See the explanation below.

Explanation:

First find the enthalpies h₁, h₂, h₃, h₄, h₅, and h₆.

Find h₁:

Using Saturated Water Table and given pressure p₁ = 100 kPa

h₁ = 417.5 kJ/kg

Find h₂:

In order to find h₂, add the w_{p} to h₁, where  w_{p}  is the work done by pump and h₁ is the enthalpy computed above h₁ = 417.5 kJ/kg.

But first we need to compute  w_{p} To computer  

Pressures:

p₁ = 100 kPa

p₂ = 15,000 kPa

and

Using saturated water pressure table, the volume of water v_{f} = 1.0432

Dividing 1.0432/1000 gives us:

Volume of water = v₁ =  0.001043 m³/kg

Compute the value of h₂:

h₂ = h₁ + v₁ (p₂ - p₁)

    = 417.5 kJ/kg + 0.001043 m³/kg ( 15,000 kPa - 100 kPa)

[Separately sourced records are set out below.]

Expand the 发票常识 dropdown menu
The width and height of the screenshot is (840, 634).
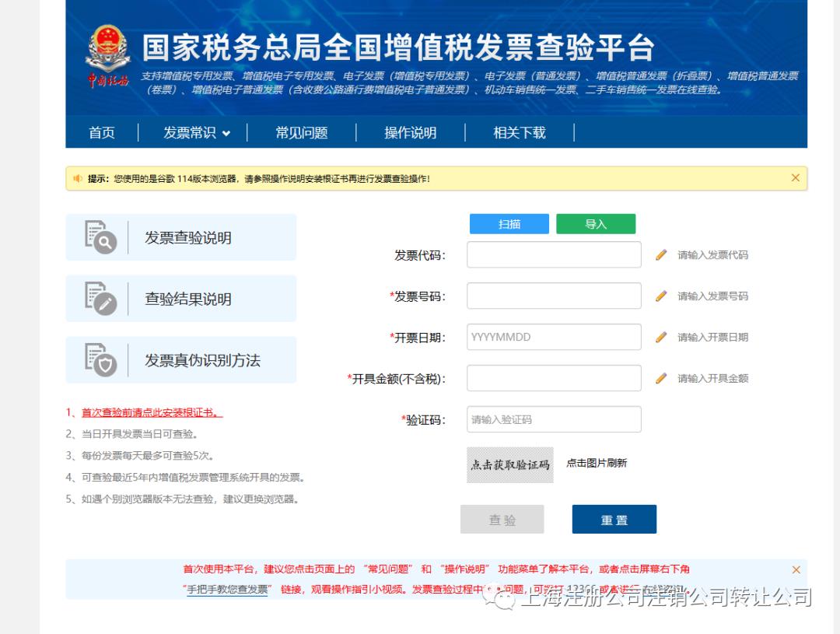[x=192, y=132]
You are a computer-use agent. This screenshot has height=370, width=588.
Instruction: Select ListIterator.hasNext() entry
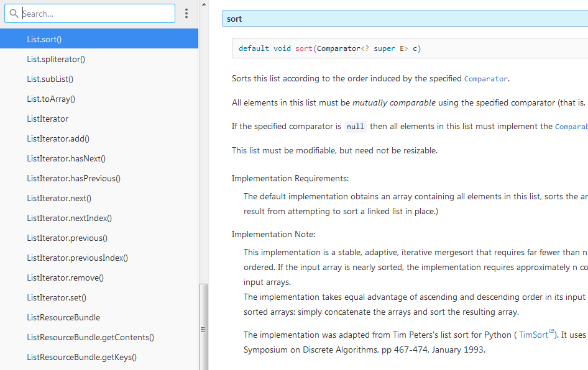pyautogui.click(x=66, y=158)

    =  417.5 + 0.001043 (14900)

    = 417.5 + 15.5407

    = 433.04 kJ/kg

Find h₃  

Using steam table:

At pressure p₃ = 15000 kPa

and Temperature = T₃ = 450°C

Then h₃ = 3159 kJ/kg

The entropy s₃ = 6.14 kJ/ kg K

Find h₄

Since entropy s₃ is equal to s₄ So

s₄ = 6.14 kJ/kgK

To compute h₄

s₄ = s_{f} + x_{4} s_{fg}

x_{4} = s_{4} -s_{f} /s_{fg}

x_{4} = 6.14 -  2.45 / 3.89

x_{4}   = 0.9497

The enthalpy h₄:

h₄ = h_{f} +x_{4} h_{fg}

    = 908.4 + 0.9497(1889.8)

    =  908.4 + 1794.7430

    = 2703 kJ/kg

This can simply be computed using the software for steam tables online. Just use the entropy s₃ = 6.14 kJ/ kg K and pressure p₄ = 2000 kPa

Find h₅

Using steam table:

At pressure p₅ = 2000 kPa

and Temperature = T₅ = 450°C

Then h₅  = 3358 kJ/kg

Find h₆:

Since the entropy s₅ = 7.286 kJ/kgK is equal s₆ to  So

s₆ = 7.286 kJ/kgK = 7.29 kJ/kgK

To compute h₆

s₆ = s_{f} + x_{6} s_{fg}

x_{6} = s_{6} -s_{f} /s_{fg}

x_{6} = 7.29 - 1.3028 / 6.0562

x_{6}   = 0.988

The enthalpy h₆:

h₆ = h_{f} +x_{6} h_{fg}

    = 417.51 + 0.988 (2257.5)

    = 417.51 + 2230.41

  h₆ =  2648 kJ/kg

This can simply be computed using the software for steam tables online. Just use the entropy s₅ = 7.286 kJ/kgK and pressure p₅ = 2000 kPa

Compute power used by pump:

P_{p} is found by using:

mass flow rate = m =  1.74 kg/s

Volume of water = v₁ =  0.001043 m³/kg

p₁ = 100 kPa

p₂ = 15,000 kPa

P_{p}  = ( m ) ( v₁ ) ( p₂ - p₁ )

     = (1.74 kg/s) (0.001043 m³/kg) (15,000 kPa - 100 kPa)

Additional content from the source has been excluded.